Let $\mathbf{v}\in\mathbb{R}^{2}$ be a unit vector, considered as a vector in the $(x,y)$-plane in $\mathbb{R}^{3}.$ The vector $\mathbf{v}$ determines a unique plane $\Pi = \Pi(\mathbf{v})$ which contains the origin, the point $(0,0,1)$ and $\mathbf{v}$ itself. For example, if $\mathbf{v}=\begin{pmatrix}1\\0\end{pmatrix}$ then the plane $\Pi$ is the $y=0$ plane, i.e., the $(x,z)$-plane. (Draw a sketch to make sure you are comfortable with this idea; if you think I have explained it poorly, please ask.)
We want to consider this same plane, but "going through $\mathbf{x}$", that is, we want to consider the plane $\mathbf{x}+\Pi = \{\mathbf{x} + \mathbf{p}:\mathbf{p}\in\Pi\}.$ All we've done is taken the plane $\Pi,$ which went through the origin, and physically moved it so that the point on $\Pi$ which was previously at $(0,0,0)$ is now at $\mathbf{x}.$
Consider the directional derivative of $f\colon\mathbb{R}^{2}\to\mathbb{R}$ at $\mathbf{x}\in\mathbb{R}^{2}$ in the direction of $\mathbf{v}.$ Its value is equal to the value of the limit: $$\lim_{h\to0}\frac{f(\mathbf{x}+h\mathbf{v})-f(\mathbf{x})}{h}.$$ This can be taken as the definition of the directional derivative; in particular, the above expression turns out to be equal to $\nabla{f}\cdot\mathbf{v}.$ [Note: This equality holds only because $\mathbf{v}$ is a unit vector. If $\mathbf{v}$ is not a unit vector then we need to introduce a scaling factor to account for this.]
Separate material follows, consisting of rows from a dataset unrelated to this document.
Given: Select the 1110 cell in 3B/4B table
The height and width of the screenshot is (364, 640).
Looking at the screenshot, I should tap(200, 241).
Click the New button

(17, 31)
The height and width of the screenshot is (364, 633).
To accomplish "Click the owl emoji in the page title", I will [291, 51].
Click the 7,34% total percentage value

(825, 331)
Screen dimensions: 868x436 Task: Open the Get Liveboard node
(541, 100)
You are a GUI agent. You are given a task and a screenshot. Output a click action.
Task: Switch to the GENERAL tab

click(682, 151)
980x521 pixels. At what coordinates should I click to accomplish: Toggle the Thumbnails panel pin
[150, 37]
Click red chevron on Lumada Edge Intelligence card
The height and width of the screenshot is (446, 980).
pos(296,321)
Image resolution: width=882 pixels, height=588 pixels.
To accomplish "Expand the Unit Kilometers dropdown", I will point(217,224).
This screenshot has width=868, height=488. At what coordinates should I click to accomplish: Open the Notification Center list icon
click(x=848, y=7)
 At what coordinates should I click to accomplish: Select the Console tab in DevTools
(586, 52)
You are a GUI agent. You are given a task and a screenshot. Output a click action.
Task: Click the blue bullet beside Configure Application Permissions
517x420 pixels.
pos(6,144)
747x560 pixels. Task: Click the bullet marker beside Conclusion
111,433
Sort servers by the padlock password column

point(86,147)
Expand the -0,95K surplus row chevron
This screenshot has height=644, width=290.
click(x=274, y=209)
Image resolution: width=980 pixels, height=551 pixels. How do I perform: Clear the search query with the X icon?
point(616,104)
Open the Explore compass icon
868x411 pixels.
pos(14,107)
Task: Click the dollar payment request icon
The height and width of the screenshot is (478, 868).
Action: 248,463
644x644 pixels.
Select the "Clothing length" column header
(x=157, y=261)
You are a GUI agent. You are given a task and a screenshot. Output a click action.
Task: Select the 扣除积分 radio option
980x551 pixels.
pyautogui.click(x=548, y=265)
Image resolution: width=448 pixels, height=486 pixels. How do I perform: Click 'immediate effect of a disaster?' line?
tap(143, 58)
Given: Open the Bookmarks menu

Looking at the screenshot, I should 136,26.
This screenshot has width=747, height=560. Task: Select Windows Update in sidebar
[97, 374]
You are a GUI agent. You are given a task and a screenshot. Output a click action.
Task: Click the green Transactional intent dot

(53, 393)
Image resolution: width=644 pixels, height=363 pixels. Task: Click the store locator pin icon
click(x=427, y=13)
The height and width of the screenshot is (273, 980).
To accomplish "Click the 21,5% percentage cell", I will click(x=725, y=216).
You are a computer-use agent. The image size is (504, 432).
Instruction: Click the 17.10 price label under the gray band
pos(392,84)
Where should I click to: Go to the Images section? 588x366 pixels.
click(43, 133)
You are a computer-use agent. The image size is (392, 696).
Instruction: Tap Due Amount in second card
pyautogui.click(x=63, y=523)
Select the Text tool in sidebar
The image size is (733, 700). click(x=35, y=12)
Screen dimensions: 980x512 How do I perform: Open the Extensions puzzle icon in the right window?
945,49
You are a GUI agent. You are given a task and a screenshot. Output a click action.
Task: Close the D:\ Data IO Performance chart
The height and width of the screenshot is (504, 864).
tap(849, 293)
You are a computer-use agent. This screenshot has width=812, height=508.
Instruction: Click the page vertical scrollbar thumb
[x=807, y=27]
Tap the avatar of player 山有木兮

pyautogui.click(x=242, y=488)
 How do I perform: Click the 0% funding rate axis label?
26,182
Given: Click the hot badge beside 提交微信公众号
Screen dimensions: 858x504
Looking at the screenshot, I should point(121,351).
Consider the graph of $f,$ that is, the set $$\Gamma = \Gamma(f) = \{(x,y,z)\in\mathbb{R}^{3}: z=f(x,y)\}.$$ This is (more-or-less) a surface in $3$-space. If we look at the points where the graph of $f$ intersects $\mathbf{x}+\Pi,$ then we get a curve in space, which we'll call $\gamma = \gamma(f,\mathbf{v}) = \Gamma\cap(\mathbf{x}+\Pi).$
We can imagine the $z$-axis in $\mathbb{R}^{3},$ which is contained in $\Pi,$ together with the line $\ell = \{k\mathbf{v}:k\in\mathbb{R}\},$ defining a coordinate system on $\Pi$: the vertical axis is given by the $z$-axis, and the horizontal axis is given by $\ell,$ with $0$ at the origin and the values on $\ell$ increasing in the direction of $\mathbf{v}.$
That is, we can imagine the curve $\gamma$ as being the graph of some function $\mathbb{R}\to\mathbb{R},$ except that instead of drawing this graph on the usual $(x,y)$-plane we are drawing it on $\mathbf{x}+\Pi.$
The expression for the directional derivative given as a limit is telling you that the value of the directional derivative (of $f$ at $\mathbf{x}$ in the direction of $\mathbf{v}$) is the slope, under the coordinate system I have described above, of the line which is contained in $\mathbf{x}+\Pi$ and tangent to the curve $\gamma,$ that is, "the slope of the tangent line" in an appropriate plane and coordinate system.